И исчез, как не было. Встал я с бревна, а тут как рухнет штабель, я, грешник, еле отскочить успел, а котомку мою накрыло. Термос в ней был, китайский, хороший — в крошево. Зато домой сразу, как ни в чём не бывало, вышел. Тот урок, слава Богу, накрепко усвоил. В немирном духе да без молитвы, не то что в лес, а и вообще — никакое дело в пользу не выйдет.

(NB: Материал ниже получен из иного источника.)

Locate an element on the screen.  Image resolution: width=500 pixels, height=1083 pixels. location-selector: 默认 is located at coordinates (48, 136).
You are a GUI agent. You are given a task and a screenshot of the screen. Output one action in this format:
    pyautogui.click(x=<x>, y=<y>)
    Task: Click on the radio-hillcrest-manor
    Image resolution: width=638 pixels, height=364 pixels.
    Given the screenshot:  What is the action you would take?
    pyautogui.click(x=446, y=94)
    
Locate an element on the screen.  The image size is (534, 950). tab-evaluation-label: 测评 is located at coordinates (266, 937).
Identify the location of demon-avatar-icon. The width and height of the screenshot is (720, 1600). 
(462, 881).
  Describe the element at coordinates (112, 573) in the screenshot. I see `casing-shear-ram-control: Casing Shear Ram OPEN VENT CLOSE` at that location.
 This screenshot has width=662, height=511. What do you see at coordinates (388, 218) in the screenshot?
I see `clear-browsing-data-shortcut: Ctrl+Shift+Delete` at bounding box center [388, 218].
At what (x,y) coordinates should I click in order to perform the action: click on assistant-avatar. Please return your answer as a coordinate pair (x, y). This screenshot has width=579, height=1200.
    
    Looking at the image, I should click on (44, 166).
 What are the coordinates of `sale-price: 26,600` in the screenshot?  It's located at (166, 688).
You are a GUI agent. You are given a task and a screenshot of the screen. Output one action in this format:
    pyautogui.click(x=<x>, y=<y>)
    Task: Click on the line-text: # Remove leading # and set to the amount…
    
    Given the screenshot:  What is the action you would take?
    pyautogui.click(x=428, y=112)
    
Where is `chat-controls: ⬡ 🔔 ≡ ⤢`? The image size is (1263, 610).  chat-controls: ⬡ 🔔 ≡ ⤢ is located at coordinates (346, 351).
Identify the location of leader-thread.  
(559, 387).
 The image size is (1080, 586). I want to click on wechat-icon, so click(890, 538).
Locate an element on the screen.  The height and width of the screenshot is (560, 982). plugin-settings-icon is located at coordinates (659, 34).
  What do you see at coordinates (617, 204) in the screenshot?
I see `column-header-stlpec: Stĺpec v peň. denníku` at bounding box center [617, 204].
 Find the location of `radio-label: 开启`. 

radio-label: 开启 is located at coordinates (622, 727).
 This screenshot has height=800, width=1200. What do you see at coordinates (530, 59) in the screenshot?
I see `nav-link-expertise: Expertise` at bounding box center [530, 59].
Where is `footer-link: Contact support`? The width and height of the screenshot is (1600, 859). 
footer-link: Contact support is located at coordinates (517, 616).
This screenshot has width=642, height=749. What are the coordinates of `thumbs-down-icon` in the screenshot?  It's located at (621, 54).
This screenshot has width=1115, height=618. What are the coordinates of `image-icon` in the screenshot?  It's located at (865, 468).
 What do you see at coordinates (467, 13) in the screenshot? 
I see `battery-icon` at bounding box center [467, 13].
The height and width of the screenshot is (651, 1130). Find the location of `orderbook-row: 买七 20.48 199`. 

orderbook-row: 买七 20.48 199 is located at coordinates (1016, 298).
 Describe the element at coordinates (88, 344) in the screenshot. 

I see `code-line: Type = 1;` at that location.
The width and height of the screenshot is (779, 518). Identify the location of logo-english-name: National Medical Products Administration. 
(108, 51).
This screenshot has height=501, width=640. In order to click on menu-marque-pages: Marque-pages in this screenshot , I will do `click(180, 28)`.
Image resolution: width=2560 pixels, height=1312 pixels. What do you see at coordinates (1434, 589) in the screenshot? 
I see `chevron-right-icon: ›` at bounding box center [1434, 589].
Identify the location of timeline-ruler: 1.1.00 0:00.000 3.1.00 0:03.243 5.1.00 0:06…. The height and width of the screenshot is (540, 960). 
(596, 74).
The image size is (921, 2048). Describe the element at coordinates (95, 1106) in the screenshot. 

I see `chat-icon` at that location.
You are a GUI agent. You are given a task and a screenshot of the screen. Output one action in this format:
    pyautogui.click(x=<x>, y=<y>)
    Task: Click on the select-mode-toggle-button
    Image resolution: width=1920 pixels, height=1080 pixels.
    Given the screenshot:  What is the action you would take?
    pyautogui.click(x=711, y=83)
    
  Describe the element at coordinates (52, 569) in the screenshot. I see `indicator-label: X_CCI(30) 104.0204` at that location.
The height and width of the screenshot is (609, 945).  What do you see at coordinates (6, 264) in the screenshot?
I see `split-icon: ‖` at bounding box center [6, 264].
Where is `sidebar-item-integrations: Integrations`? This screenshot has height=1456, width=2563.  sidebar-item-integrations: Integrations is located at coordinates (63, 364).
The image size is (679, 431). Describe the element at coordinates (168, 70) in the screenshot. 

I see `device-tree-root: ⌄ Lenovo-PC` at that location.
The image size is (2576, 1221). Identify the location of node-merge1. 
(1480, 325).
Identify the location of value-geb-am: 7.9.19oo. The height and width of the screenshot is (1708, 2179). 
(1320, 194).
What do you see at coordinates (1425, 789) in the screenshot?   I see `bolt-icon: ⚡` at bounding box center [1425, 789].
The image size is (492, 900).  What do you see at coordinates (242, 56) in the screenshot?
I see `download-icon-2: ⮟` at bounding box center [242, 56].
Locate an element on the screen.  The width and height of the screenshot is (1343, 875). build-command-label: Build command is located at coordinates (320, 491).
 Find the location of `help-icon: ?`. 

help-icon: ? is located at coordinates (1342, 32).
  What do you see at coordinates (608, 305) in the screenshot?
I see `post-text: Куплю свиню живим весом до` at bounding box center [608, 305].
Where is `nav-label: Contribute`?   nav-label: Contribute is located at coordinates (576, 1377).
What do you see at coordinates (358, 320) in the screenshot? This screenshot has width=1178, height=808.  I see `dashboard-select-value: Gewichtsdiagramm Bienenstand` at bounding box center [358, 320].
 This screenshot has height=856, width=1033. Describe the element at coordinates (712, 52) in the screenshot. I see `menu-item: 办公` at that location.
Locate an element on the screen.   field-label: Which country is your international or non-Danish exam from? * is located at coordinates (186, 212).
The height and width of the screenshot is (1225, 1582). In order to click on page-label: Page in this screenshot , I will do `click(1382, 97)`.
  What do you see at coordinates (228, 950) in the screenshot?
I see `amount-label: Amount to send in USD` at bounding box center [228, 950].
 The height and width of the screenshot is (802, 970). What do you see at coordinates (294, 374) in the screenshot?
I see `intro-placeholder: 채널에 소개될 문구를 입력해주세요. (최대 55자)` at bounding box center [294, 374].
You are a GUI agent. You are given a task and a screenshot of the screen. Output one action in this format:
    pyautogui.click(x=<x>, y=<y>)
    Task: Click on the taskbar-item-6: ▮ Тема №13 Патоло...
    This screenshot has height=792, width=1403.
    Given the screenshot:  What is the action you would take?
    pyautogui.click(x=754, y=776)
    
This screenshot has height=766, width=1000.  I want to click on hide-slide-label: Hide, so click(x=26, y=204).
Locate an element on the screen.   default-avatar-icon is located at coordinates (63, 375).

— Ну, Семён Евграфыч, тут у вас может и возможно — «в мирном духе» пребывать, а в Москве нынче вся жизнь — сплошной стресс — деньги, работа, жильё, личная жизнь… Да, собственно, личной жизни особенно и нету — не до неё всё, некогда. Живёшь — как за рулём, по гололёду на «лысой» резине и без тормозов — давай ускоряйся, других обгоняй, «подрезай», лишь бы самому на обочине не оказаться. Так и гонишь, пока до своего столба не доедешь.
— Лексей! А, и нужна она — такая жизнь-то? Много радости-то от неё?
— Радости немного, почти вобщем-то и нет. Да, как иначе — сейчас все так живут. В Москве, по крайней мере.
— Ну, я думаю, и в Москве, возможно не все, а вот у нас тут, так гонки этой вообще нету. На печи, конечно тоже не залежишься — в деревне работы много, но и рабства такого, как ты сейчас описал — нет и в помине. Человеку нельзя так жить. В Евангелии сказано: «Кесарю — кесарево, а Божье — Богу». Соответственно, телу — необходимое, пищу там, одежду — по большому счёту, не так уж много-то и надо, а душе — веру, Церковь святую да молитву…
Из-за забора звонко закричал мальчишечий голос:
— Дядь Семён, дядь Семён! Москвича Алексея к себе батюшка зовёт!
— Ну, коли зовёт — иди, Лексей. А, у нас дверь открытая — приходи как домой.
— Спасибо, Евграфыч, Ниночка благодарю за угощенье!